Dans l’enceinte où ils se trouvaient à présent, l’humain constata qu’il n’y avait aucune fenêtre ni vitre séparant les pièces les unes des autres. Ici, un unique couloir aux murs opaques desservait l’ensemble des salles de l’étage. Une des portes glissa devant eux et sa guide lui fit signe d’entrer.

L’androïde fixait de nouveau son visage. Il savait qu’elle analysait la moindre de ses réactions. Il fit de son mieux pour rester impassible, l’instant fatidique approchait.
Hormis un tableau de contrôle, la salle comprenait cinq de ces grands sièges équipés de bras métalliques permettant les interventions sur les puces.

— Tout va bien. Ce bâtiment est consacré au soutien psychologique. Je voudrais que nous parlions de votre expérience de la puce 19.0, et que nous cernions plus précisément ensemble les raisons qui vous ont amené à tenter de l’extraire.
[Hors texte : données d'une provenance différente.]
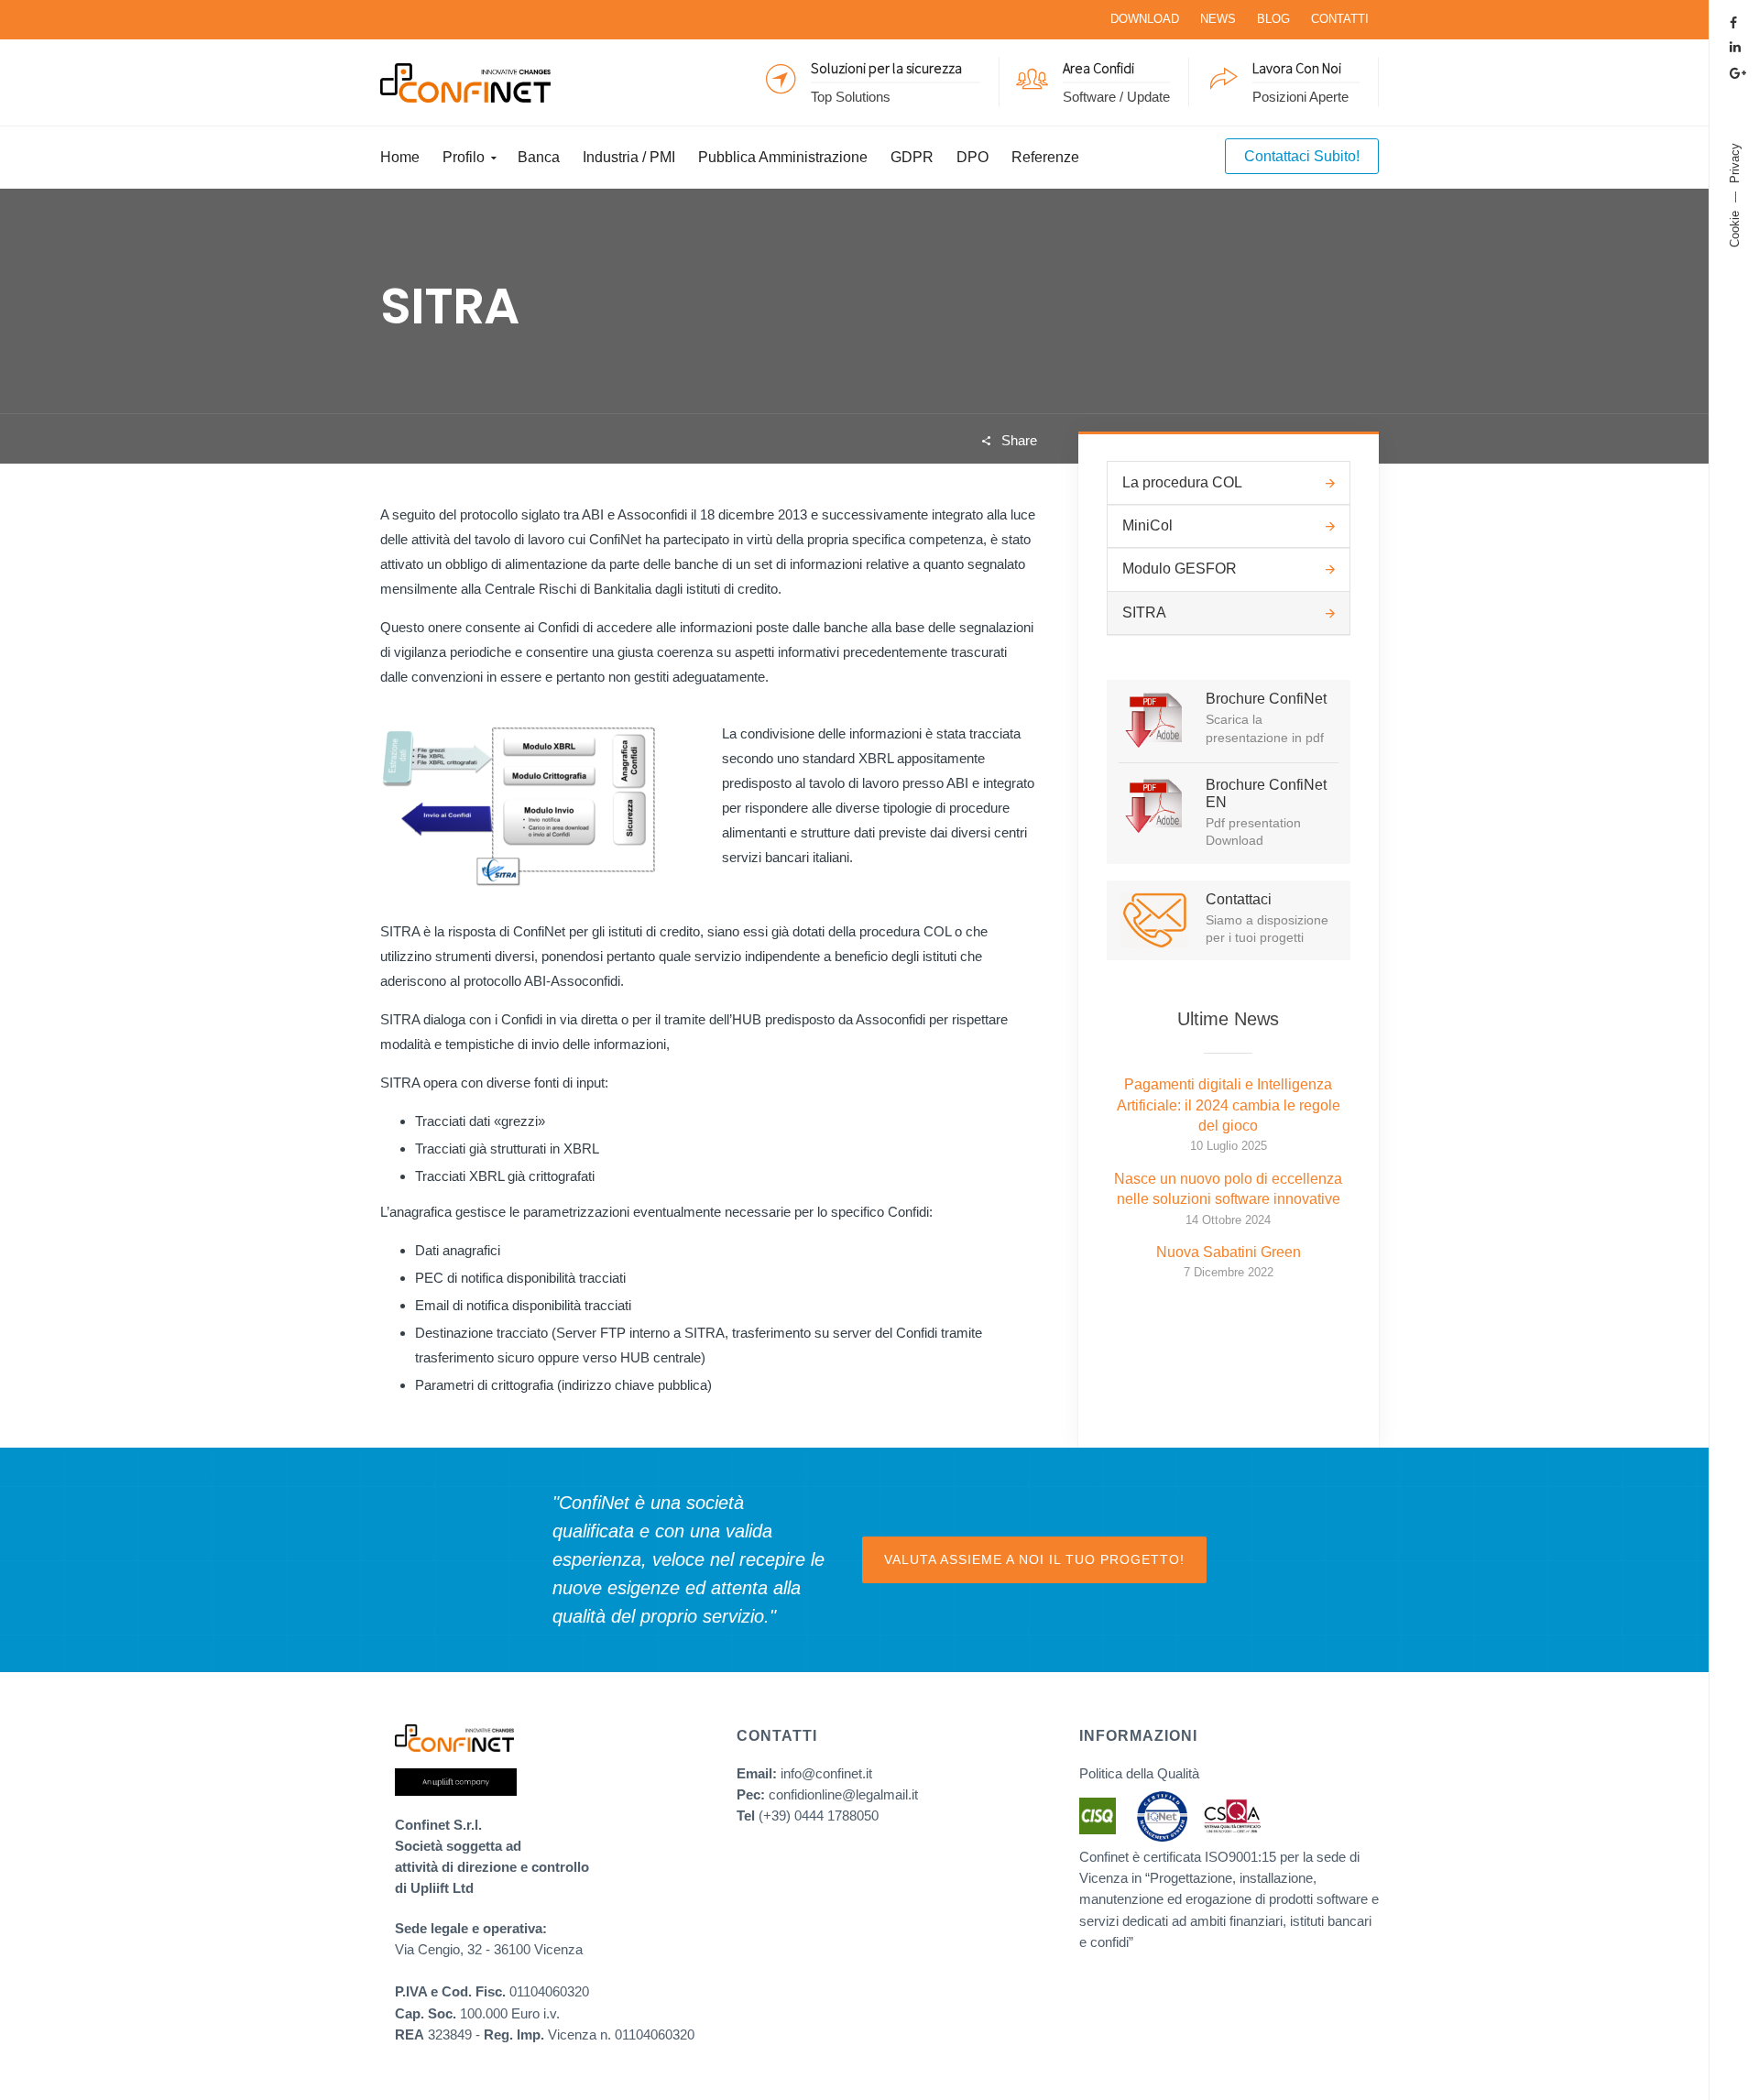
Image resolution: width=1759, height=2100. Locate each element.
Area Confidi (1098, 67)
L’humain sentit sa veine battre contre sa tempe. Savaient-ils ? Il avait pourtant suivi toutes les recommandations transmises par son contact de l’Organisation.
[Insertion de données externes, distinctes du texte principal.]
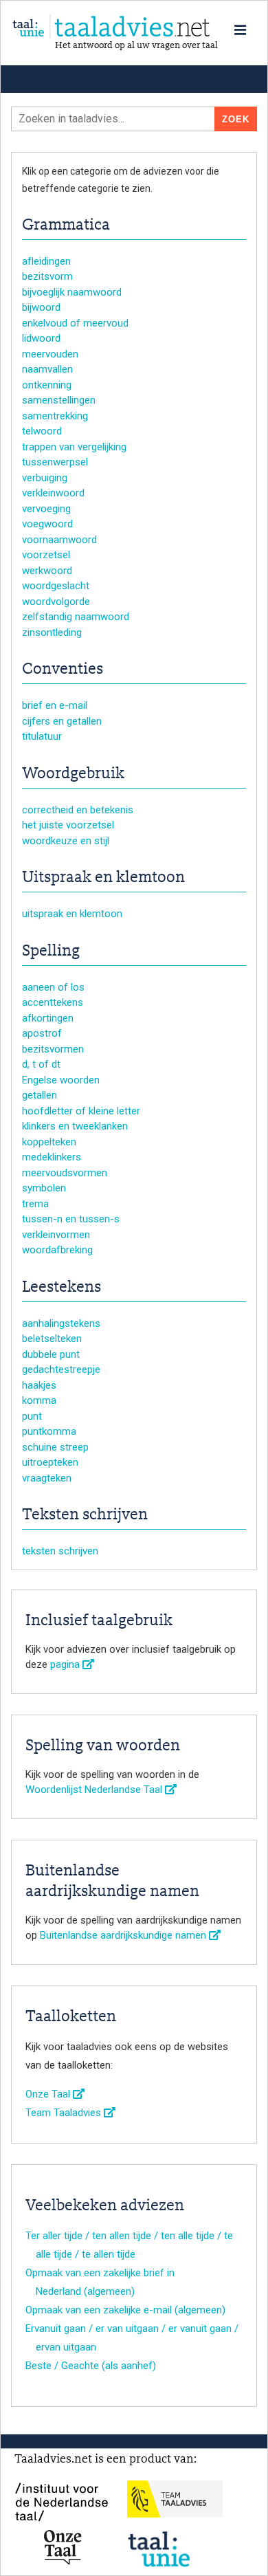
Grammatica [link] (66, 225)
— Asseyez-vous, je prépare le formulaire. Nous allons le remplir pendant la mise à jour de votre puce.

Elle désignait un des sièges. Il se détendit, l’androïde allait démarrer la procédure habituelle. Une fois installé, il sentit l’aiguille s’introduire dans sa boîte crânienne. Il s’autorisa alors un sourire. Il entendit les androïdes de l’armée accourir dans le couloir. Les sachant indépendants du système central, il s’y attendait. Bientôt ils le neutraliseraient, mais c’était trop tard. Le système était infecté de manière irréversible par le virus installé dans sa puce par l’Organisation. La porte vola en éclats et l’humain perdit connaissance.